Dans le cadre de sa campagne de sensibilisation sur la prévention et la lutte contre les violences sexuelles chez les jeunes filles en milieu scolaire, la radio ELLE a réalisé une interview avec Cheik Ahmed Mahmoud Chiru, responsable religieux musulman. Cet échange portait sur la transformation d’attitudes face aux violences sexuelles et sur le rôle des leaders religieux dans cette lutte.
Selon Cheik Ahmed Mahmoud Chiru, l’islam enseigne clairement qu’un homme musulman n’a pas le droit de toucher une femme qui n’est ni son épouse, ni sa fille, ni sa sœur, ni une personne qui lui est interdite au mariage, appelée mahram. Il précise que même le simple fait de toucher la main d’une femme étrangère est interdit, conformément au Coran et à la loi islamique.

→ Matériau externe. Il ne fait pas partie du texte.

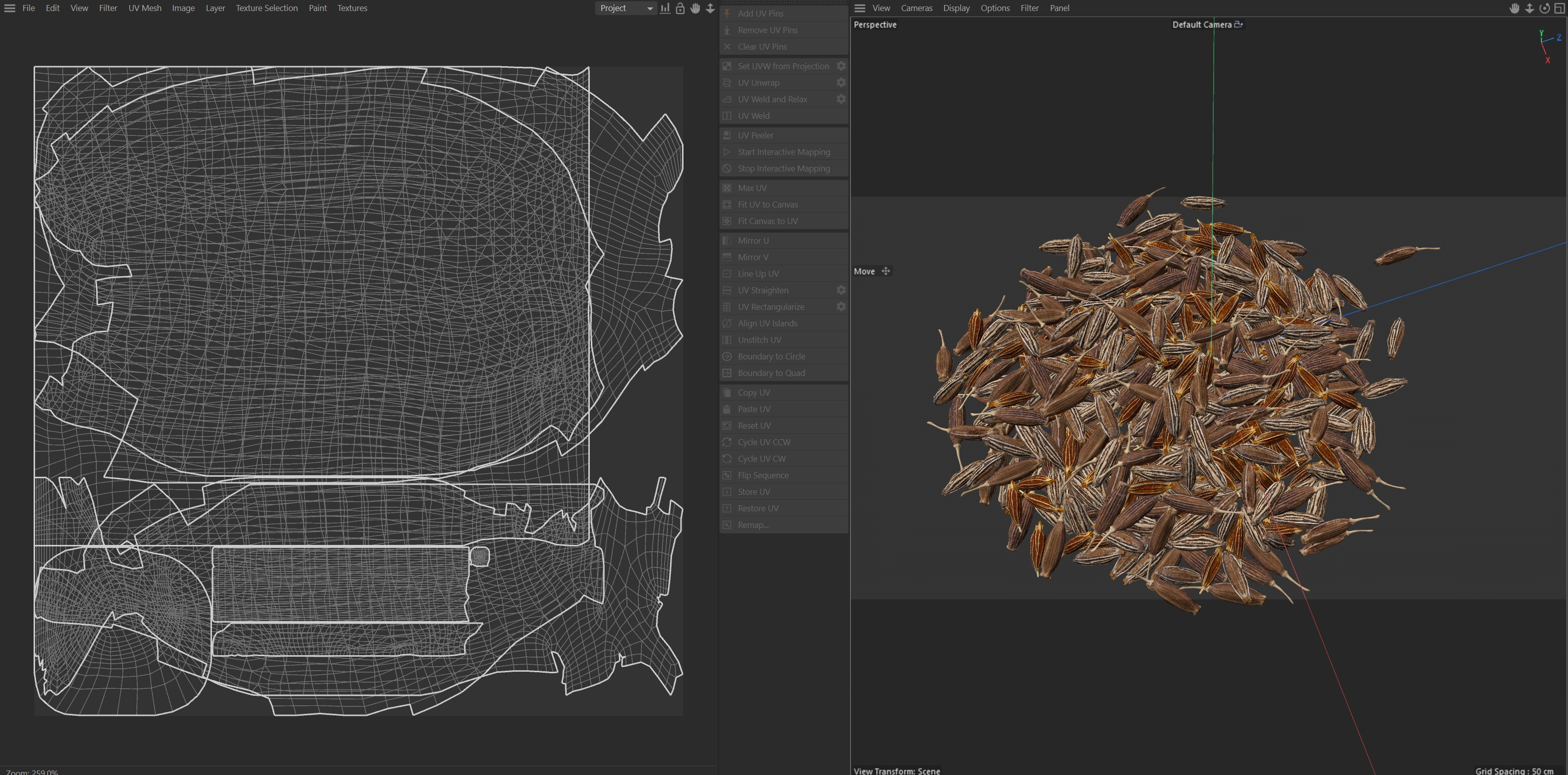Open the UV Rectangularize settings gear

[840, 307]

Pour le leader religieux, ces règles constituent une protection essentielle pour la femme et la jeune fille, dans la mesure où elles visent à prévenir tout contact inapproprié entre hommes et femmes. Il souligne : » même un père ou un jeune homme n’est pas autorisé à toucher une femme, ne serait-ce que la main, si elle n’est pas son épouse ou sa mahram . »
Cheik Ahmed Mahmoud Chiru explique : » grâce à ces limites claires, les cas de violences sexuelles sont de moins en moins récurrents dans les communautés musulmanes. »
Toutefois, il reconnaît que si de tels actes surviennent, la loi de Dieu est explicite et les autorités étatiques doivent également jouer pleinement leur rôle.
Abordant les stratégies de prévention, il indique que les musulmans mettent l’accent sur l’éducation dès le plus jeune âge, notamment à travers les écoles religieuses. Les jeunes sont encadrés dans des groupes spécifiques, tout comme les pères et les mères. L’enseignement du respect des limites et l’interdiction de toucher une femme occupent une place centrale dans cette démarche éducative.
Il ajoute que les enfants sont sensibilisés très tôt à certaines règles de comportement, notamment le fait qu’un garçon n’a pas le droit d’entrer dans la chambre d’une fille sans autorisation. Dans les pratiques religieuses, les espaces de prière sont également organisés de manière distincte, avec les hommes et les jeunes d’un côté, et les femmes et les filles de l’autre.
Une interview à travers laquelle la radio ELLE réaffirme l’importance de l’implication des leaders religieux dans la sensibilisation communautaire, afin de renforcer la protection des jeunes filles et de promouvoir un environnement scolaire sûr et respectueux.